TEXT BLOCK —
⟨

Published: Saturday, 10 September, 2005, 08:54 AM Doha Time

HONG KONG: Global property investors are starting to make big allocations to Asia to cash in on fast economic growth and urbanisation, but many are struggling to find the right buildings because of intense competition.

European and US pension funds and insurance firms will probably put more money into specialised property funds to tap into local knowledge and spread risk, rather than buy directly, speakers told a conference in Hong Kong on Wednesday.

Japan, for example, is the preferred market for many investors because of its cheap loans and $700bn stock of high-grade buildings - about the same as the rest of Asia and Australia put together.

But for insurance firms such as Britain’s Prudential, which decides against heavy borrowing to boost returns, outbidding local institutions and Japan’s new real estate investment trusts (REITs) is almost impossible if it wants to maintain 7-8% returns.

“It makes your head hurt to work out deals that stack up in Japan,” said Ben Sanderson, head of research at Prudential Property Investment Management. “Asia is not screamingly cheap.”

South Korea is one of the top picks for Sanderson, who is responsible for strategy for Prudential’s £1.5bn ($2.76bn) allocation to Asia and analyst for its £15bn investment in British property.

Seoul offices still offer yields of 8-9%, despite a flow of domestic and foreign capital into property in the last couple of years that has raised prices.

Reflecting a growing enthusiasm for Asian property, Youguo Liang, managing director at US firm Prudential Real Estate Investors, said his model global portfolio would have a 25% weighting for Asia, with 35% each for North America and Europe and 5% for Latin America.

⟩

PROVIDED DATA —
⟨

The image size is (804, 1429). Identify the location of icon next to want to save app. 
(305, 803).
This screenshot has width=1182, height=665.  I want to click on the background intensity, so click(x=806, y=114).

⟩

EXERCISE INSTRUCTIONS — In the article on Asian property investment, what weighting for Asia does Youguo Liang give his model global portfolio? The data comes from a different source than the text.

EXERCISE RESPONSE — 25%